Assuming passive insufflation (Pmus = 0), negligible PEEPI , and ignoring the effect of the inertia term [9], Eq. (1) becomes:
$${P}_{aw}\left(t\right)= {P}_{vent}\left(t\right)= \frac{\varDelta V\left(t\right)}{{C}_{rs}}+ {R}_{rs} {F}_{aw}\left(t\right)+ {PEEP}_{a}$$
2
This is an indeterminate equation with two unknowns, Crs and Rrs. However, it may be solved numerically for Paw(tk), ΔV(tk), Faw(tk), and PEEPa measurements obtained at sequential times tk during insufflation. The numerical solution entails the development of a Paw(t) solution matrix at each tk interval created by substituting the values for ΔV(tk), Faw(tk), and PEEPa into Eqt. 2 and alternately applying physiologically plausible ranges (C1 ... Cn) for Crs and (R1 … Rn) for Rrs.
$${R}_{1} {R}_{2} \cdots { R}_{n}$$
$${P}_{aw}\left(t\right) solution matrix=\left[ \begin{array}{ccc}{P}_{aw }\left({R}_{1,}{C}_{1}\right) {P}_{aw }({R}_{2},{C}_{1})& \cdots & {P}_{aw }\left({R}_{n}{,C}_{1}\right)\\ ⋮& ⋮& ⋮\\ {P}_{aw }\left({R}_{1},{C}_{n}\right) {P}_{aw }({R}_{2},{C}_{n})& \cdots & {P}_{aw }\left({R}_{n}{,C}_{n}\right)\end{array}\right] \begin{array}{c}{C}_{1}\\ ⋮\\ {C}_{n}\end{array}$$
The elements of the solution matrix contain all possible Paw(t) values capable of satisfying Eqt. 2 for a given set of ΔV(tk), Faw(tk), and PEEPa measurements. Figure 1A shows the Paw(t) solution matrix for values of ΔV(tk) = 300 mL, Faw(tk) = 32 L·min− 1, and PEEPa = 5 cmH2O as a three-dimensional solution surface bounded by ranges of Crs from 10 to 50 mL·cmH2O− 1 and Rrs from 0 to 20 cmH2O·s·L− 1.
In terms of Crs and Rrs, the solution of Eqt. 2 must lie on a path traced by the known Paw(tk) on the solution surface. This is shown in Fig. 1 (top) as path (A) for Paw(tk) = 27 cmH2O where point 'a' is the yet unknown solution of Eqt. 2. Projecting path (A) onto the Crs-Rrs plane generates path (B). This function narrows the possible combination of Crs and Rrs values capable of satisfying Eqt. 2. It is developed by noting the values for (Cn, Rn) of solution matrix elements where Paw(Cn, Rn) = Paw(tk).

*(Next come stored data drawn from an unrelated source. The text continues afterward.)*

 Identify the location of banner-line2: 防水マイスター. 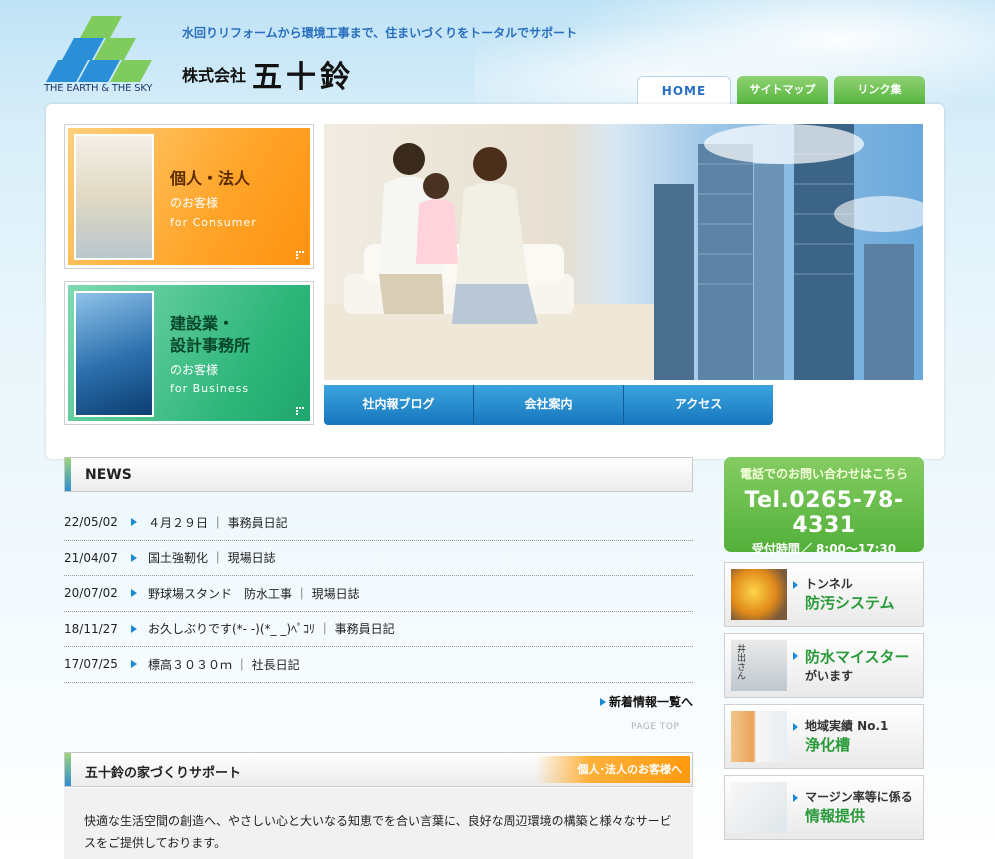
(858, 657).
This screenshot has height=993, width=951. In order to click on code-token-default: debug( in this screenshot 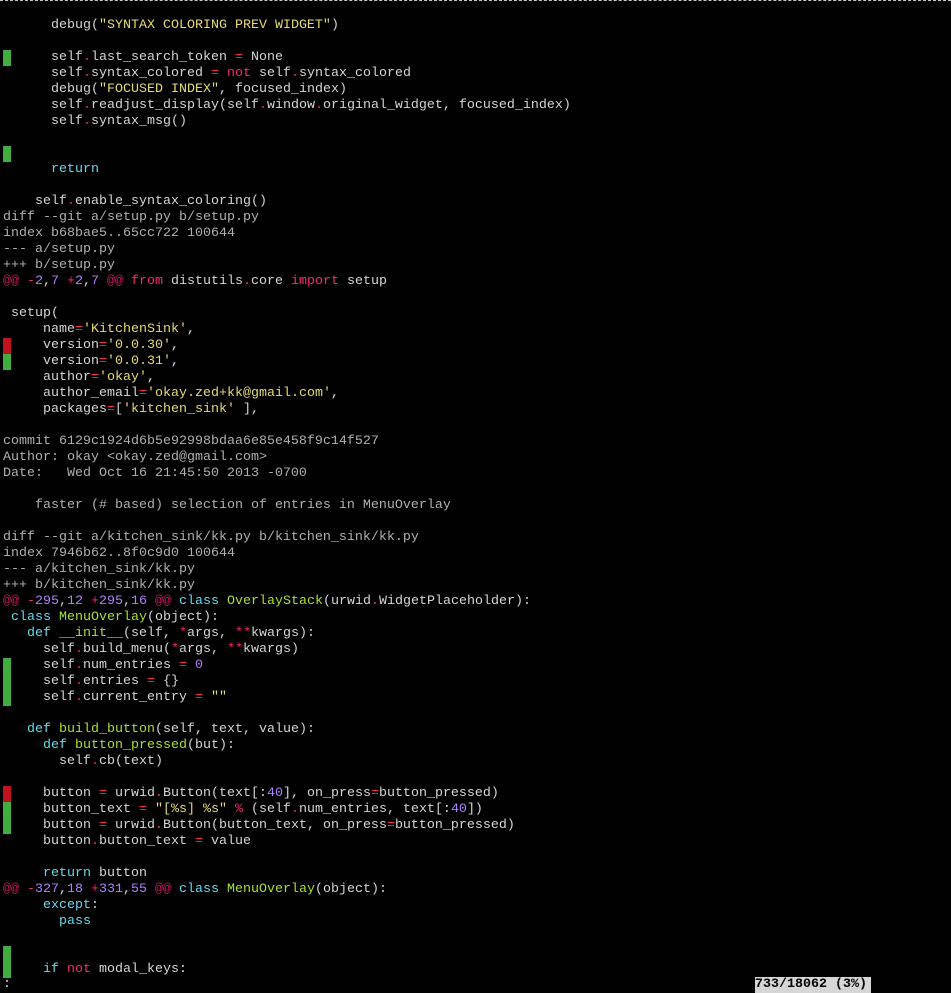, I will do `click(51, 26)`.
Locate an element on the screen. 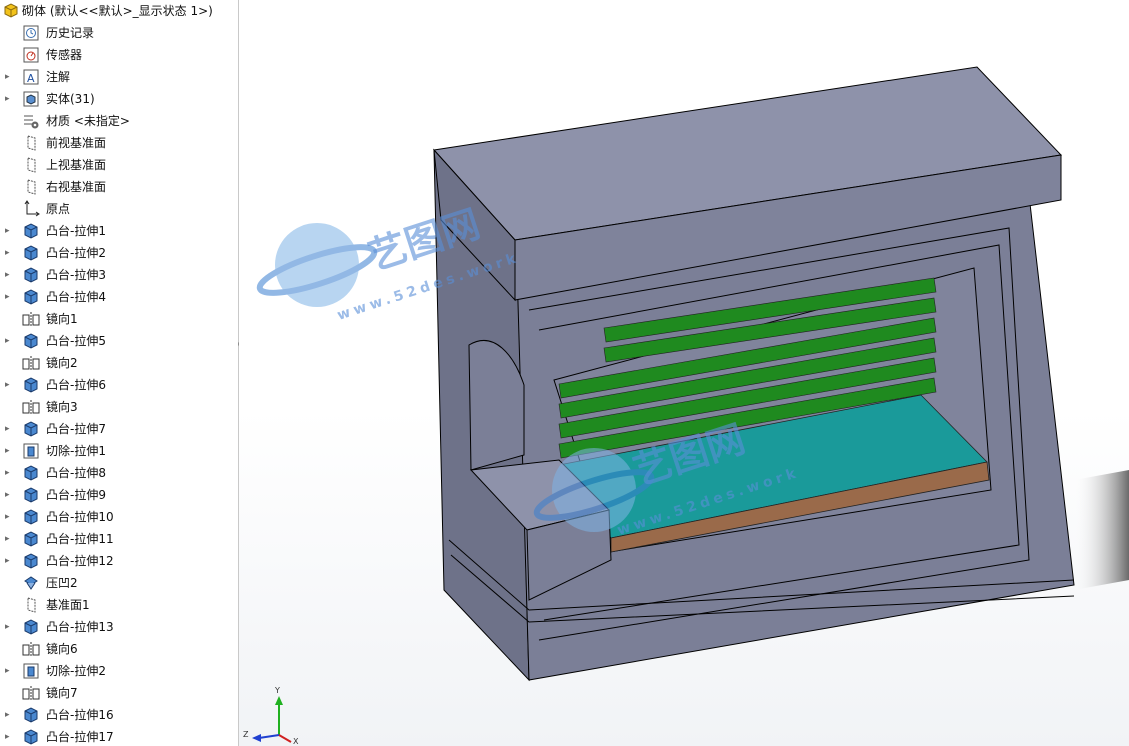 The image size is (1129, 746). tree-item-label: 凸台-拉伸16 is located at coordinates (80, 715).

It remains to identify solution point ‘b’ that uniquely defines Crs and Rrs for the breath under consideration. This is accomplished by generating a series of Crs-Rrs function, one for each set of Paw(t), ΔV(t), Faw(t), and PEEPa measurements made during insufflation. Point ‘b’ is identified by the intersection of these Crs-Rrs function, assuming that Crs and Rrs have constant values.
It is known, however, that Crs and Rrs in ARDS patients vary early in inspiration as unstable alveoli open and conducting airways distend [10]. However, as lung volume increases past a lower inflection point (LIP), defined here as ΔVLIP, both variables achieve steady state values until reaching an upper inflection point (UIP), defined as ΔVUIP, where over-distention might occur. It is reasonable, therefore, to expect all Crs-Rrs functions generated for insufflation lung volumes ΔVLIP < ΔV(t) < ΔVUIP to intersect at a point ‘b’ that uniquely defines Crs and Rrs for the breath.
Figure 1 (bottom) shows a Crs-Rrs function family created with data from 15 different sampling times tk during a breath insufflation. The functions clearly identify Crs and Rrs by their intersection at Crs = 32.8 cmH20·mL− 1 and Rrs = 23.8 cmH2O·s· L− 1. In practice (inset graph Fig. 1B), the Crs-Rrs functions may not intersect exactly on the Crs-Rrs plane, perhaps the result of random variations in measurement or small changes in thoracic volume produced by the heart’s motion. Accordingly, the intersection point is best defined by the smallest standard deviation (σ) of Crs for all Crs-Rrs functions calculated along the Rrs axis.